[Collected data]
_ _ _ _ _
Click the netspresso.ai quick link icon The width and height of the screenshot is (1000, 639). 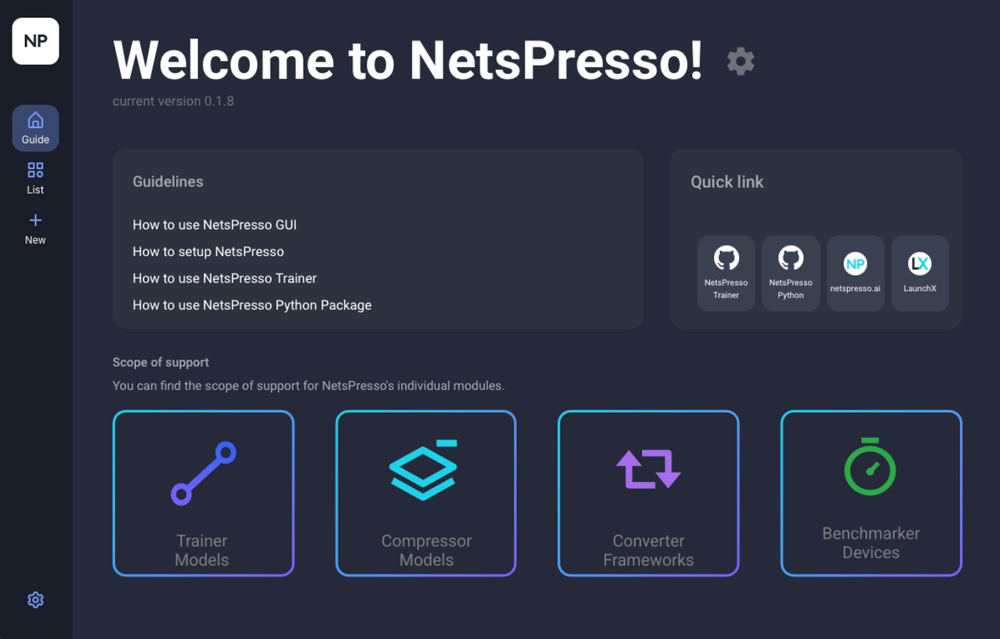[855, 272]
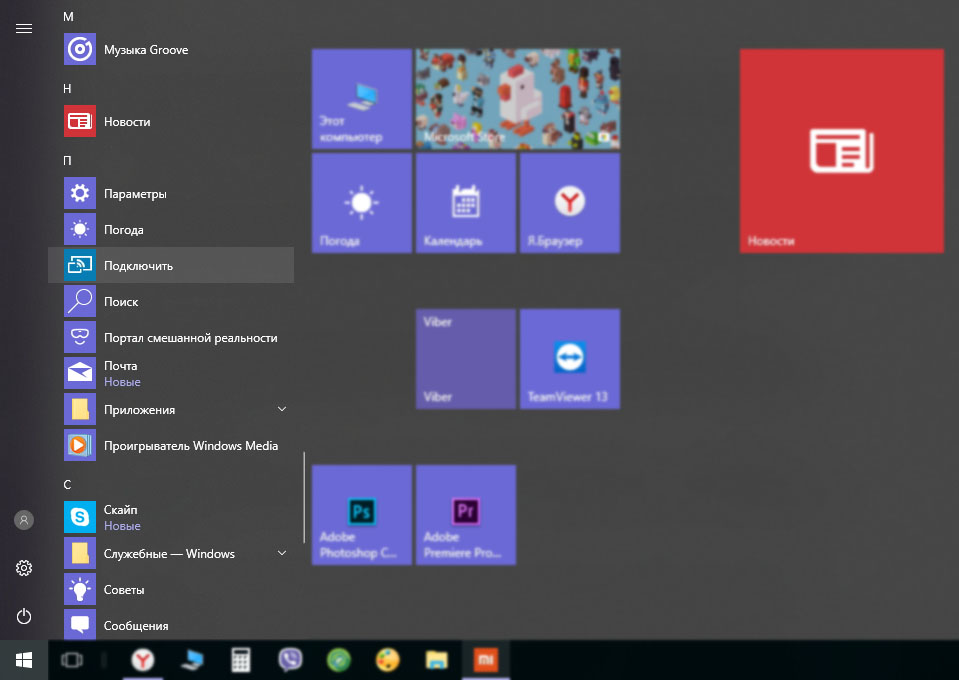The height and width of the screenshot is (680, 959).
Task: Open the Viber icon in taskbar
Action: pos(291,660)
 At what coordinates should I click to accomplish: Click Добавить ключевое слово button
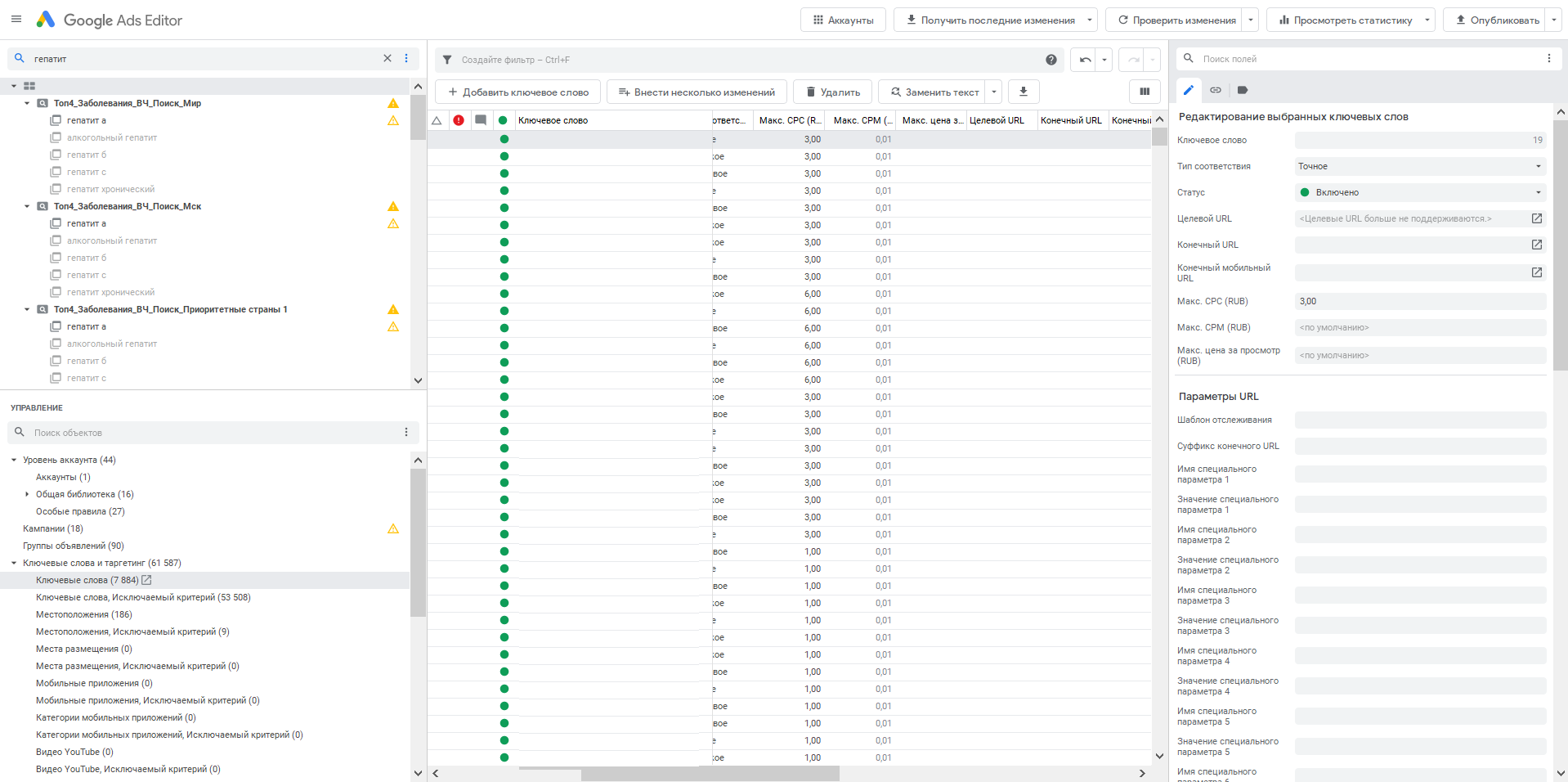click(518, 92)
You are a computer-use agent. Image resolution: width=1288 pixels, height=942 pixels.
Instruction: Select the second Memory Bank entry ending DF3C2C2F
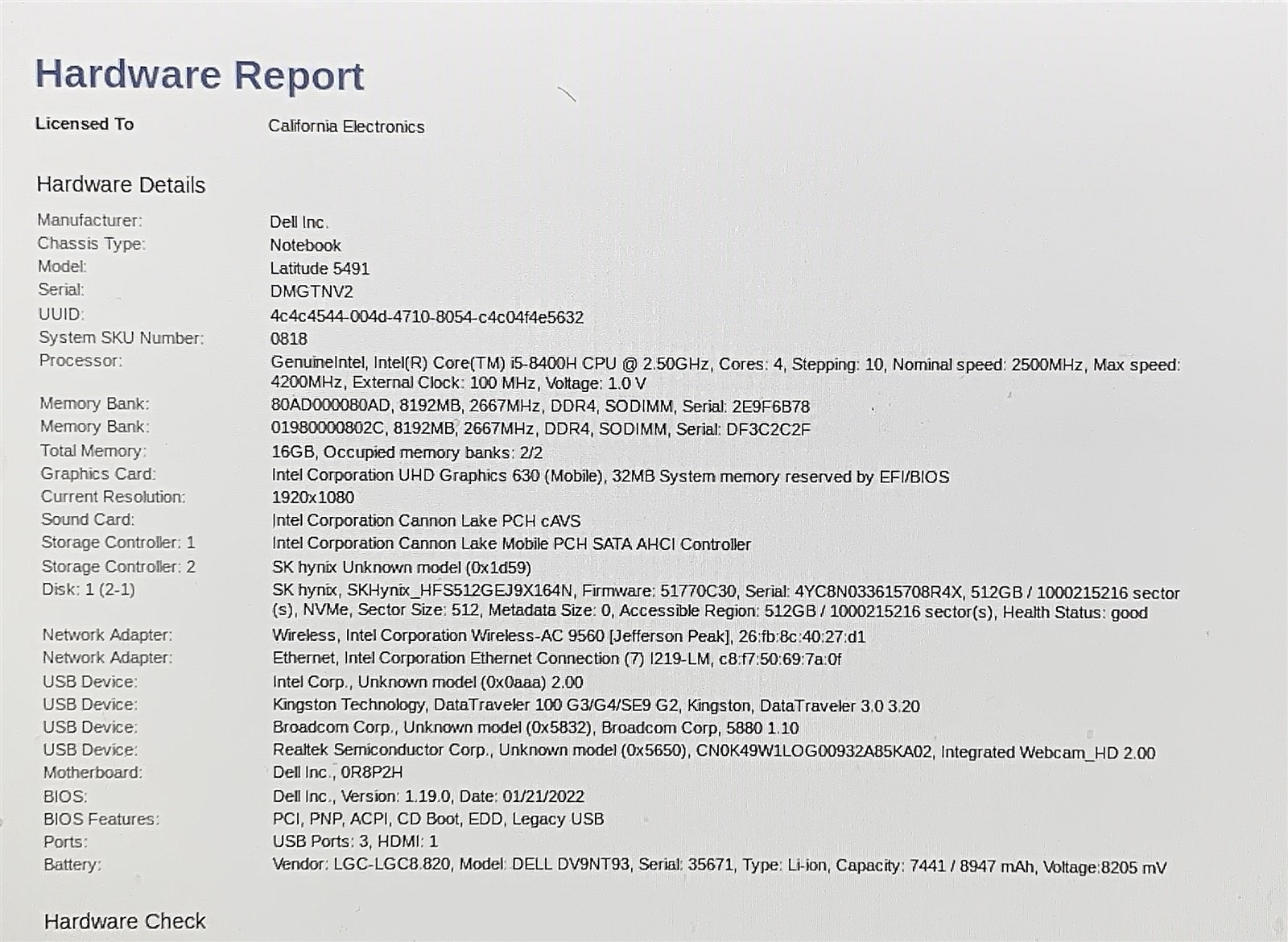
_ _ _ _ _
WHAT YOU NEED TO DO ->
Your reply should consist only of the lines running from the line with "At what coordinates" to the end of the entries, both included, copied exactly and without any pictures.

TASK RESULT ->
 At what coordinates should I click to accomplish: Click Добавить ключевое слово button
click(518, 92)
You are a computer-use agent. Image resolution: width=1288 pixels, height=942 pixels.
Instruction: Select the second Memory Bank entry ending DF3C2C2F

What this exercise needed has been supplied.